PAGE TEXT |
==================================================
One of the funniest people I know—Susan Wright—is from Dallas. So how fitting that I recently discovered a writing blog, Fiction Groupie, by a romance writer from Dallas, Roni Loren, whose debut novel CRASH INTO YOU, will be published by Berkley Heat in early 2012. I was so taken with her no-nonsense post on query letters—the cover letter you send to a literary agent to see if he or she would consider reading your manuscript—that I’ve reposted the meat of it here. Roni was at a writer’s conference, and took excellent notes during a workshop given by a panel of agents who “gonged” bad query letters.
If you’re not a writer you’ll never need this advice, but it’s fun to see what literary agents are looking for/repulsed by, and to get a behind-the-cover look at one of the first steps in book publishing.
Personally, I hope I’ll never have to write a query letter—because Gail Fortune, who is considering my manuscript even as I write this, will love love love THROWN more than life itself—but just in case, I’ll be ready.
WHAT COULD GET YOU “GONGED” BY AN AGENT
1. Opening with a question.
Most of us have heard this, but there was still a query in the bunch that did this. It got instantly gonged.
2. Vampires
You have to be REALLY REALLY different to get them to even consider another vampire novel.
3. Cancer
In and of itself, it may be an important issue in a book, but there were at least four queries where cancer seemed thrown in to up the dramatic effect. “There’s this and this and this! Plus, someone has cancer!”
4. Too many things/issues/characters/plotlines.
This was one that the agents said a lot. Stories that seemed to have too many different things going on, too many characters, or too many plotlines listed in the query lost their interest. Stick to the hook!
5. Describing your own writing.
Don’t tell them in your query that your story is fascinating, fast-paced, touching, whatever. Show them the story, not what you think of your own writing. One agent gonged out when the first sentence said “This is a fascinating story of…”
==================================================
[Items excerpted from a collection]

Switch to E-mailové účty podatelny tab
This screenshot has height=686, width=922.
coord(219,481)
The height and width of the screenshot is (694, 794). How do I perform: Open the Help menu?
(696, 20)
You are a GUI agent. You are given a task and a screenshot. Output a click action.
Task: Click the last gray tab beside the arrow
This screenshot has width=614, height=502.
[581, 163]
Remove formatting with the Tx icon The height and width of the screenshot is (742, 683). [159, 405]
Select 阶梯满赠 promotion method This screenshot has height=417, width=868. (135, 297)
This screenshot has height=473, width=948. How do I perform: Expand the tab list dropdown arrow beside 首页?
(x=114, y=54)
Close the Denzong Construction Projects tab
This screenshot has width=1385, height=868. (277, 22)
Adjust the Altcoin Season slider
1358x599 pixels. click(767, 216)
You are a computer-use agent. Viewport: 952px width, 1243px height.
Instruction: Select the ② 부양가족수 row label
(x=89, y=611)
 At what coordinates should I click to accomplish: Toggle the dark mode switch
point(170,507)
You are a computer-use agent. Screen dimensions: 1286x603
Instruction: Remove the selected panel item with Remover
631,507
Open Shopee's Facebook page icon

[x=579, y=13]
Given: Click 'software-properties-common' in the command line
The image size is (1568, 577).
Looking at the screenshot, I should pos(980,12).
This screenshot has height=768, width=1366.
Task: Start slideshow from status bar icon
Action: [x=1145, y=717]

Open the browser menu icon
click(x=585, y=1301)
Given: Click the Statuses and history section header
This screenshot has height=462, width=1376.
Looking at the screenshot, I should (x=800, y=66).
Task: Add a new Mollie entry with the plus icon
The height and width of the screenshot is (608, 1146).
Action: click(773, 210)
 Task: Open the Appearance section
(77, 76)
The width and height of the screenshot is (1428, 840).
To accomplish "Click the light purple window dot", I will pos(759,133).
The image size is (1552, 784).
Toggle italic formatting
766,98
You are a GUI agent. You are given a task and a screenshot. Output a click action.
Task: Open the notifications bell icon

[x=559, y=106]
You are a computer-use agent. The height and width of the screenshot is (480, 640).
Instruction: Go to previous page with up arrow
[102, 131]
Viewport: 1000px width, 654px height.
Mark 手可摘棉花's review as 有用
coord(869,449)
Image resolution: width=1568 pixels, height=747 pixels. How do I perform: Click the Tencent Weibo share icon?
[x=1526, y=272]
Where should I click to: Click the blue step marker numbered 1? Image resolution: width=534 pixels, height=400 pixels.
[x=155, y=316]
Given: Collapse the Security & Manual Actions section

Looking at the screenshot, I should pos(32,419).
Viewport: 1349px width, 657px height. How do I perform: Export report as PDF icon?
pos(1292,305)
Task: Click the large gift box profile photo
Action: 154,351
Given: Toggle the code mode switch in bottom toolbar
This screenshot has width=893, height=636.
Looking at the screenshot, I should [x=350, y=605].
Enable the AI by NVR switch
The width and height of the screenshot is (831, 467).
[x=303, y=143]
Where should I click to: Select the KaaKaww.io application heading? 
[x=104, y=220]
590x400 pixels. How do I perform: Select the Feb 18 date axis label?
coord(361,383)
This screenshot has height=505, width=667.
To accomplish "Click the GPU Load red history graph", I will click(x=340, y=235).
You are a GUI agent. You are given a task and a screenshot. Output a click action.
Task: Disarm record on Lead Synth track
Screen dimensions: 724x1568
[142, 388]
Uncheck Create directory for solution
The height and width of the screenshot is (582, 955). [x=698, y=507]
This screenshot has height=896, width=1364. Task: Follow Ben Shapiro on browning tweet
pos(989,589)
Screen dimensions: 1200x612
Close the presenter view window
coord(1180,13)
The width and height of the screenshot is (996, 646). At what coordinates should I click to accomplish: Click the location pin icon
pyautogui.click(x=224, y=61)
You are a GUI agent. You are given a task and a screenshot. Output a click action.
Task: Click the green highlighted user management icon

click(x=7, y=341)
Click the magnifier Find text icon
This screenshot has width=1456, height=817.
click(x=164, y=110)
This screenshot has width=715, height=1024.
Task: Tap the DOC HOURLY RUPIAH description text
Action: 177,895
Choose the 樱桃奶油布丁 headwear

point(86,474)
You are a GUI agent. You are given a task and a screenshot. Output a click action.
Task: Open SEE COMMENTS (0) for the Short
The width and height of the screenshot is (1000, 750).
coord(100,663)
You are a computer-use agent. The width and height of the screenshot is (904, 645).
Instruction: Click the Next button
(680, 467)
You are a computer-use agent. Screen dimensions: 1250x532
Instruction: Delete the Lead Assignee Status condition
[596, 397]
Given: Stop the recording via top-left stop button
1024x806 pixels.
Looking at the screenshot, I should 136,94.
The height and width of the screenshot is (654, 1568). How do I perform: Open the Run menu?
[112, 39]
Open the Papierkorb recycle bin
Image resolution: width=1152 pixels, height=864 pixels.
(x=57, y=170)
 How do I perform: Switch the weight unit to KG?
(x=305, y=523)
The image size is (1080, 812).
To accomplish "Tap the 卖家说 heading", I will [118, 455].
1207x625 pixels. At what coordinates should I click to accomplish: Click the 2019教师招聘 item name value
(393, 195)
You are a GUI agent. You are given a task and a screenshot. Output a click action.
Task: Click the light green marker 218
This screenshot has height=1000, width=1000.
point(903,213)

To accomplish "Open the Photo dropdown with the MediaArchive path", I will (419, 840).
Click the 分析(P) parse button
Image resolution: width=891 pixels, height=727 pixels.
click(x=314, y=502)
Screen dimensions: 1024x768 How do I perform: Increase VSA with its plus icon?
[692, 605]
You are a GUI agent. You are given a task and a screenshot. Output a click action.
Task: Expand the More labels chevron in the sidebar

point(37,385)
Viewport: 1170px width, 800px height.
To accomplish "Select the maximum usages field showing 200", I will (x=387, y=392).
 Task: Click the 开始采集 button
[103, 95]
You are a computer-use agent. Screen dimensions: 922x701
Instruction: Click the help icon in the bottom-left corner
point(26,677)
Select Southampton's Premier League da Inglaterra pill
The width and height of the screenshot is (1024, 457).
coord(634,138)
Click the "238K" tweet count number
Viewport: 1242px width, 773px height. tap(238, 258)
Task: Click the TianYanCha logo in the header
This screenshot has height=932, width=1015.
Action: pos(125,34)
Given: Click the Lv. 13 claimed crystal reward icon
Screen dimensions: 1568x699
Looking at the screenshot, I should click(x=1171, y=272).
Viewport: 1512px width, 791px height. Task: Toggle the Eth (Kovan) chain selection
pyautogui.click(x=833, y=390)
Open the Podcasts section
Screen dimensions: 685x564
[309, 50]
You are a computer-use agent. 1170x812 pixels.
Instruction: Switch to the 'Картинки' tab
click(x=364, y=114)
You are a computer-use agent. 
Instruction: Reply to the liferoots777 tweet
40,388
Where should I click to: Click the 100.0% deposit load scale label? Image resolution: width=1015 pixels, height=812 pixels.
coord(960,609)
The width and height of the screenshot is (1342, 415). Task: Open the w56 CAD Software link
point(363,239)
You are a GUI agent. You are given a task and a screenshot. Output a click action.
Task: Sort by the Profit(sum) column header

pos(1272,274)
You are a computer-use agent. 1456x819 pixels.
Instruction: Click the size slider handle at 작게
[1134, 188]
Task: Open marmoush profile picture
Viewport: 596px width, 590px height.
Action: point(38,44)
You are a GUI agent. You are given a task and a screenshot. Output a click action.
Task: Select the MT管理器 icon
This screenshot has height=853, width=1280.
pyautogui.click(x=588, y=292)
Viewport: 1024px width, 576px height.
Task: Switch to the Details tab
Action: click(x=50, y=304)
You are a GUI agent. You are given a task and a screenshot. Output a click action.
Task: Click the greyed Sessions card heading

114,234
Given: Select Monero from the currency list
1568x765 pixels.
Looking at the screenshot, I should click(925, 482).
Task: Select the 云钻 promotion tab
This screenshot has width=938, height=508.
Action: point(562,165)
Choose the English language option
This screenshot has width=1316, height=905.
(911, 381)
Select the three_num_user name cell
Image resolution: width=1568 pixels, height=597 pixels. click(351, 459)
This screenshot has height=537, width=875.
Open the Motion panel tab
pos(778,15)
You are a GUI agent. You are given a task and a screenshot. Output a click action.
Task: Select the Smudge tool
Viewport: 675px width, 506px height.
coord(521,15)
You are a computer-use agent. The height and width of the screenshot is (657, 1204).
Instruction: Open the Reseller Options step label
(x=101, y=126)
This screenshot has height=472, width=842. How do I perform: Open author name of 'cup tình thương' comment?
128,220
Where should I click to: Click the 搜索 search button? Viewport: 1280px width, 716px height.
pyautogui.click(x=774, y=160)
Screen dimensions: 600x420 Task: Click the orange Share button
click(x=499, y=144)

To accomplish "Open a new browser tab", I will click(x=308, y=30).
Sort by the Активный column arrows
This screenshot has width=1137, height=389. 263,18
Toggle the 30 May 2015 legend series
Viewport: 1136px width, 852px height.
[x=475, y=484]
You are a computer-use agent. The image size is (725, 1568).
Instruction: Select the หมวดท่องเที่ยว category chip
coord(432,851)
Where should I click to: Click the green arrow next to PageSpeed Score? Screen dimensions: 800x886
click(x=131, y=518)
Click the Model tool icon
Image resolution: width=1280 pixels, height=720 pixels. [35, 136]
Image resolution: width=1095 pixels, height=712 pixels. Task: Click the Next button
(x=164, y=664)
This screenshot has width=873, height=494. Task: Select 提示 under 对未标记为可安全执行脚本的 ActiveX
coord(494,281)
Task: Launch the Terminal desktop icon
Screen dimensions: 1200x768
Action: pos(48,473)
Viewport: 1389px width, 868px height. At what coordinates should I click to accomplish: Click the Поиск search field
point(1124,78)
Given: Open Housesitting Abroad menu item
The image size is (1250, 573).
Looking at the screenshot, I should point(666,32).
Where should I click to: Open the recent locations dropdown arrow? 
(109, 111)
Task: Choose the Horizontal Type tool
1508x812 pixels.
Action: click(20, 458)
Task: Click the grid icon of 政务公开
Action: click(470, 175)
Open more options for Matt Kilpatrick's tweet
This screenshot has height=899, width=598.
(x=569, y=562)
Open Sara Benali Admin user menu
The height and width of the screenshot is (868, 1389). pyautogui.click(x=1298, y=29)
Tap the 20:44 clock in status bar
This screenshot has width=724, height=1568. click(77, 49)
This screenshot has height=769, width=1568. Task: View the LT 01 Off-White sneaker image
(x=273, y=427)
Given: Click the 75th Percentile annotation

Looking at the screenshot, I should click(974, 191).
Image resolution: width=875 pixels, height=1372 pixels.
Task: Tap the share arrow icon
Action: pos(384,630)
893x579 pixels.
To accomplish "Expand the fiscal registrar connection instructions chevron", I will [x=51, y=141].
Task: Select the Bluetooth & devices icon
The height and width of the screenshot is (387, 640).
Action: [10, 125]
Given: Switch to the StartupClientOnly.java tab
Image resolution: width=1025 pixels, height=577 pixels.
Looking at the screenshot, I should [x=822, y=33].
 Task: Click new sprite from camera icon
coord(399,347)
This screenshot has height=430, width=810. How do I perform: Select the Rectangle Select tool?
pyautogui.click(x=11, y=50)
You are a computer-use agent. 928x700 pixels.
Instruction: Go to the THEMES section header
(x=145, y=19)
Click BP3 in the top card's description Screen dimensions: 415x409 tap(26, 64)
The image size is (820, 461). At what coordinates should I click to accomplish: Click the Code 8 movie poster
==================================================
EXERCISE BRIEF | Transcribe the query-letter post above word for word, starting at "Personally, I hope" and ending at "I’ll be ready.".

ANSWER TO THIS PROBLEM |
Personally, I hope I’ll never have to write a query letter—because Gail Fortune, who is considering my manuscript even as I write this, will love love love THROWN more than life itself—but just in case, I’ll be ready.